Constructing binary data¶

You have some values of a particular type, say an integer or a floating point format, and you want to store them as binary data.

a) A simple Dtype¶

The simplest data types are just a type and a length. Things like 'i16' for a 16 bit signed integer, or 'f32' for a 32 bit floating point number. Actually some types are even simpler as they don’t need the length - a 'bool' is always a single bit.

>>> b = Bits.from_dtype('u12', 160)
>>> b.u
160
>>> b.bin
'000010100000'
>>> b.hex
'0a0'

Here we create a Bits object using a Dtype constructed from the 'u12' string, and give it the value of 160. There are some convenient properties of the Bits object that allow it to be converted back into a value by interpreting it with a new data type. In this case we first used the u property to check that when interpreted as an unsigned integer it is indeed the value we expect. Then the bin and hex properties emphasis that this is indeed an object representing a 12-bit sequence.

Once the Bits is created it is just a collection of bits, and has no way of knowing how it was created, so all of these interpretations are equally true and valid.

The properties used above are useful and convenient but not very general. The more general way of seeing the value would be to use the Bits.unpack method.

>>> b.unpack('u')
160

You can also construct from literal binary, octal or hexadecimal values:

>>> p = Bits.from_dtype('bin', '001')
>>> q = Bits.from_dtype('hex', 'beef')

There are several class constructor methods available to create Bits objects. As well as Bits.from_dtype new instances can be constructed from the from_bytes, from_bools, from_joined, from_zeros, from_ones and from_string class methods .

Creating from a formatted string is often very convenient:

>>> b = Bits.from_string('u12 = 160')
>>> p = Bits.from_string('bin = 001')
>>> q = Bits.from_string('hex = beef')

It’s so frequently used that the default constructor for Bits is just an alias for the from_string method. Add to that the short-cut of using a '0b' prefix for binary and '0x' for hexadecimal, you can instead write

>>> b = Bits('u12 = 160')
>>> p = Bits('0b001')
>>> q = Bits('0xbeef')

To get back from the Bits object to a Python-native object you can use the Bits.to_bytes method:

>>> q.to_bytes()
b'\xbe\xef'

Note that if your Bits is not a whole number of bytes long then this method will add up to seven zero bits to make it a whole-byte quantity.

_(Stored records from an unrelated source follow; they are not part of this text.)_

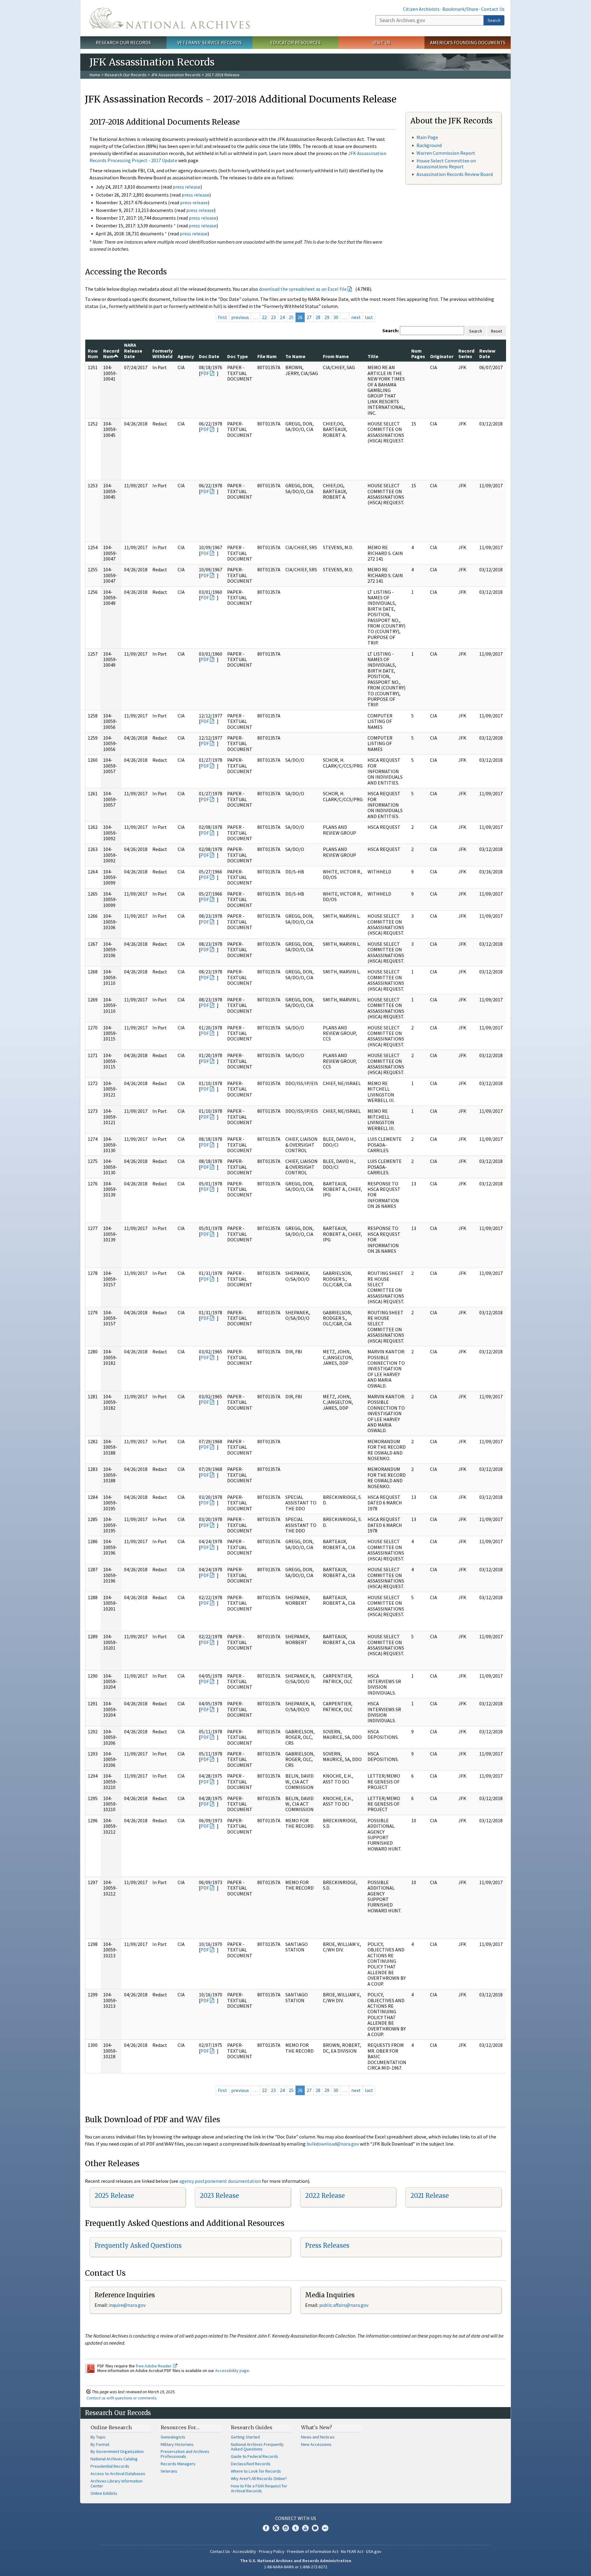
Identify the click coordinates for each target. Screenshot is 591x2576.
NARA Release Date (133, 350)
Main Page (427, 137)
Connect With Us (295, 2518)
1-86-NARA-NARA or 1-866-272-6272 (295, 2567)
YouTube (305, 2528)
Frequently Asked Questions (138, 2245)
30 (335, 317)
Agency (186, 356)
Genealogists (173, 2437)
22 (264, 317)
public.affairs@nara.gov (343, 2305)
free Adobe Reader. (154, 2366)
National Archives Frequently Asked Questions (257, 2447)
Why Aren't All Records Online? (259, 2478)
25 (291, 317)
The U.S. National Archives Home (170, 18)
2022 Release (325, 2195)
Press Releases (327, 2245)
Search (494, 20)
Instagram (285, 2528)
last (369, 317)
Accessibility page (232, 2370)
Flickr (325, 2528)
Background (429, 145)
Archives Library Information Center (116, 2483)
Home (95, 75)
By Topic (98, 2437)
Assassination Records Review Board (454, 174)
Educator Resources (295, 42)
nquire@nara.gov (128, 2305)
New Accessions (316, 2444)
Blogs (315, 2528)
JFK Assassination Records (176, 75)
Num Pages (418, 353)
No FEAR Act (352, 2551)
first (222, 317)
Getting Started (245, 2437)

If you are doing lots of bit manipulation work then converting to bytes is often the final stage.

b) An array Dtype¶

You can also have a data type that represents an fixed-size array of simple data types. For example you might want to have a group of boolean flags, or a chunk of binary data as 'u8' bytes. Note that this shouldn’t be confused with the Array class, which is a higher level mutable container that we’ll come to later.

The format strings for these are borrowed from the Rust programming language:

>>> a = Bits.from_dtype('[u8; 5]', (104, 101, 108, 108, 111))
>>> f = Bits.from_dtype('[bool; 4]', [True, True, False, True])

The DtypeArray made from the string '[u8; 5]' represents an array of five 8-bit unsigned integers, and '[bool; 4]' is an array of four single bit booleans. Of course these array data types also work when unpacking:

>>> a.unpack('[i4; 10]')
(6, -8, 6, 5, 6, -4, 6, -4, 6, -1)

where we have chosen to unpack the 40 bits of data as ten signed 4 bit integers.

c) A sequence of Dtypes¶

The array Dtype above can only be used for a sequence of data types that are the same. You can also mix and match data types in a DtypeTuple.

>>> dt = Dtype('[bool; 4], u12, u12')
>>> t = Bits.from_dtype(dt, [[1, 1, 0, 1], 160, 120])
>>> t.bin
'1101000010100000000001111000'

We’ve been a bit more explicit when creating the Dtype here, as we could have just supplied the initialisation string to the from_dtype method and it would have worked just as well. We are going to use the data type again though, so creating the Dtype object means it won’t have to parse the string more than once

>>> t.unpack(dt)
[(True, True, False, True), 160, 120]

d) A format specification¶

For more complex needs the Format class allows a rich specification language that we’ll only touch upon in this section.

Combining some of our earlier creations we could make this format:

>>> fmt = Format("header: (const hex4 = 0x0147, flags: [bool; 4], w: u12, h: u12)")
>>> print(fmt)
header: (
    const hex4 = 0147
    flags: [bool; 4]
    w: u12
    h: u12
)

Here we have introduced named fields and const fields. It’s then easy to set and get the named fields:

>>> fmt['flags'].value = [1, 1, 0, 1]
>>> fmt['w'].value = 160
>>> fmt['h'].value = 120
>>> print(fmt)
header: (
    const hex4 = 0147
    flags: [bool; 4] = (True, True, False, True)
    w: u12 = 160
    h: u12 = 120
)
>>> fmt.unpack()
['0147', (True, True, False, True), 160, 120]
>>> fmt.to_bytes()
b'\x01G\xd0\xa0\x07\x80'

Another way to create using the format is via the Format.pack method:

>>> fmt.clear()
>>> fmt.pack([[0, 0, 0, 0], 999, 5])
>>> print(fmt)
header: (
    const hex4 = 0147
    flags: [bool; 4] = (False, False, False, False)
    w: u12 = 999
    h: u12 = 5
)